## About this task:
Where the word "Surgeon" occurs in a line of the data, return the whole line.

## Extracted records:
▬▬▬
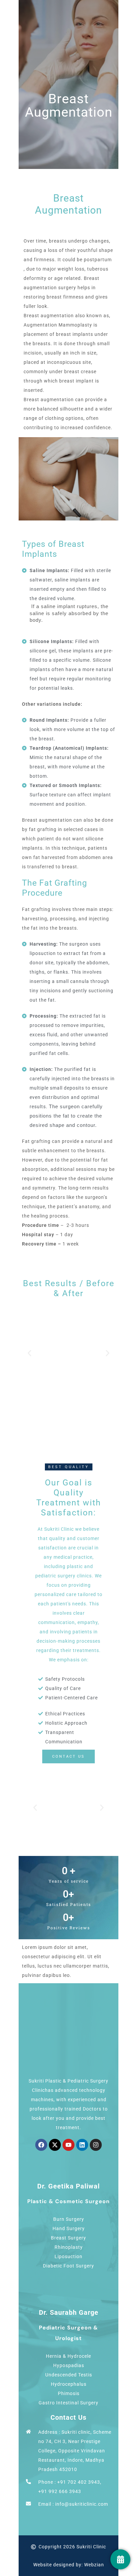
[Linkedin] (82, 2145)
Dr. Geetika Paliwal (68, 2186)
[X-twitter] (55, 2145)
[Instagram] (96, 2145)
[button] (29, 1353)
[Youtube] (68, 2145)
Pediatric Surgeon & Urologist (68, 2333)
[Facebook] (41, 2145)
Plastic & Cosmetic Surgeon (68, 2201)
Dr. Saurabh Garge (68, 2312)
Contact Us (68, 2417)
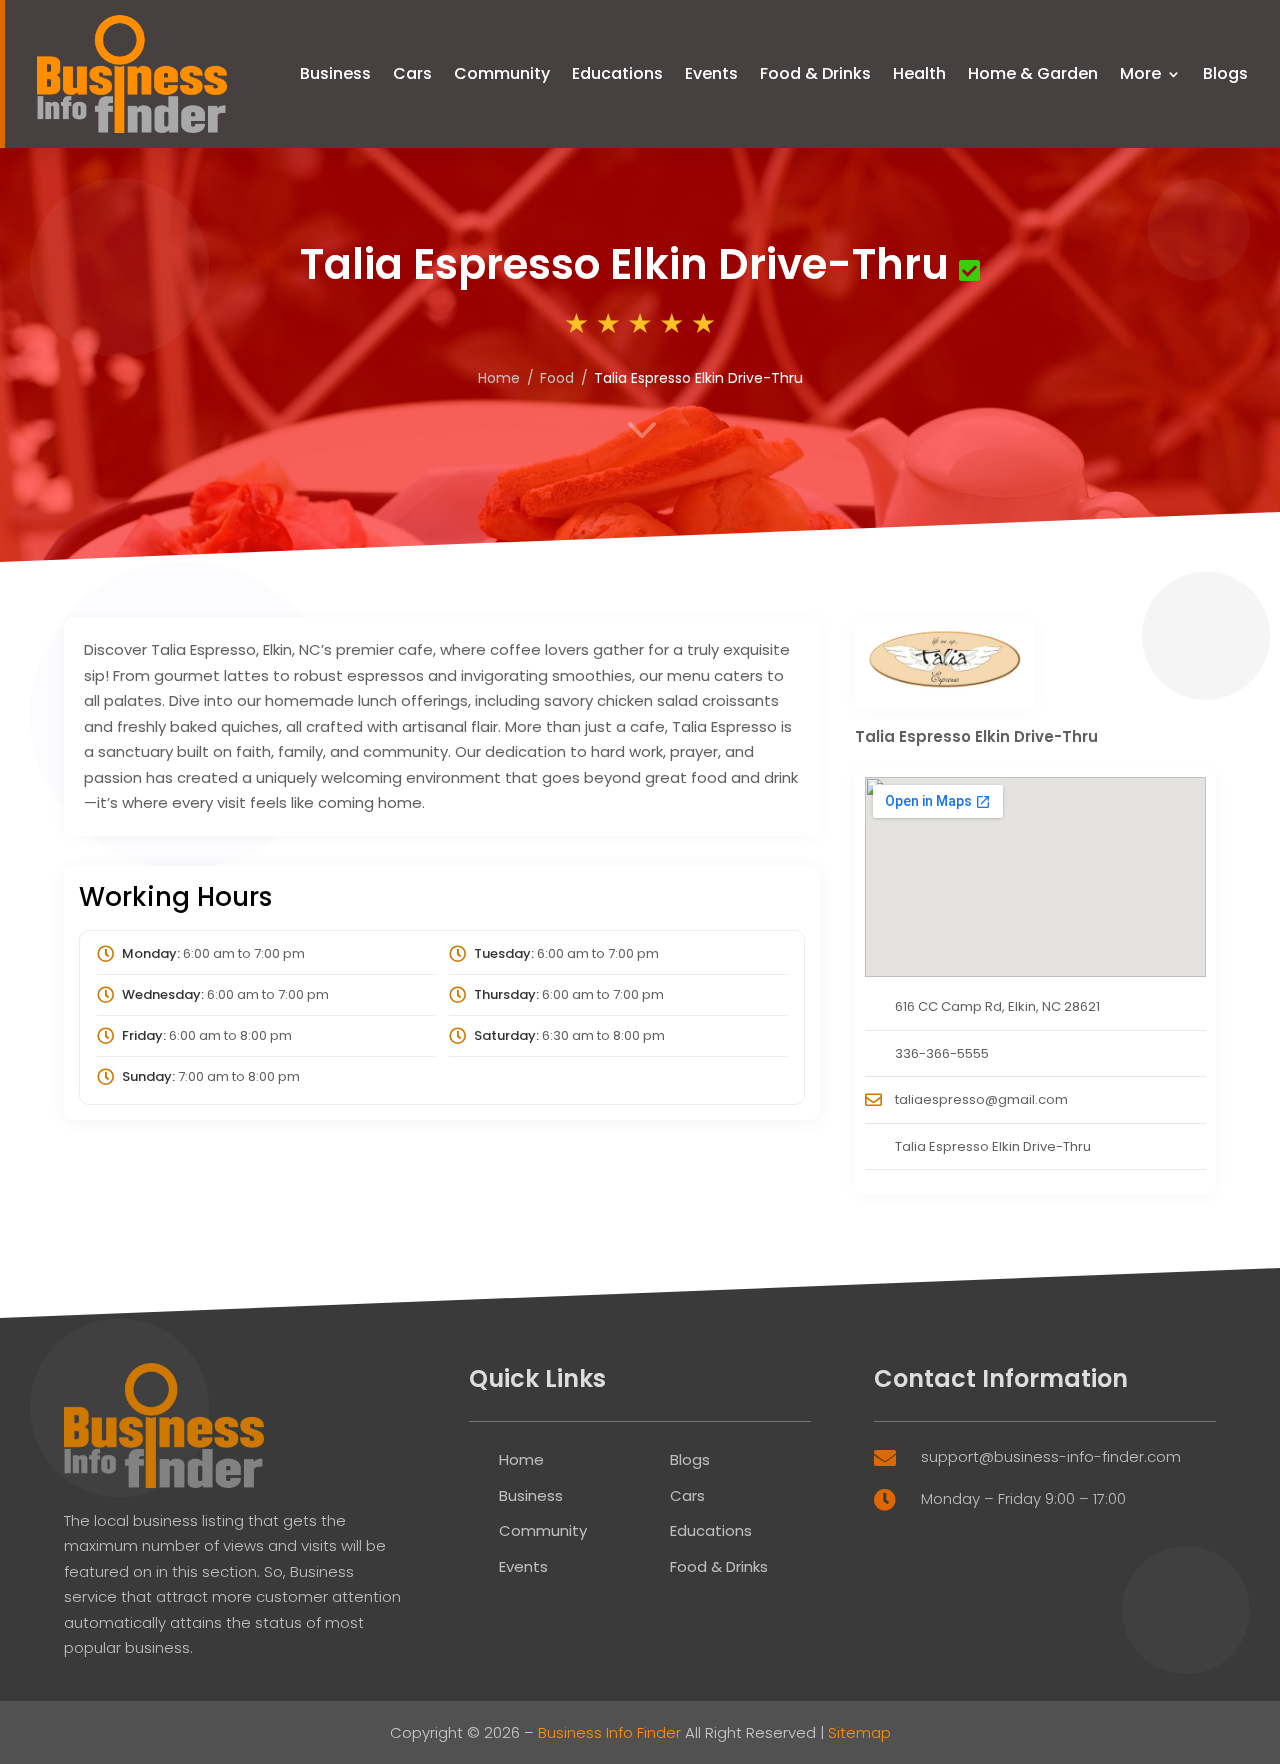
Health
▬▬▬
## Answer to this task:
Pediatric Surgeon & Urologist (68, 2333)
Plastic & Cosmetic Surgeon (68, 2201)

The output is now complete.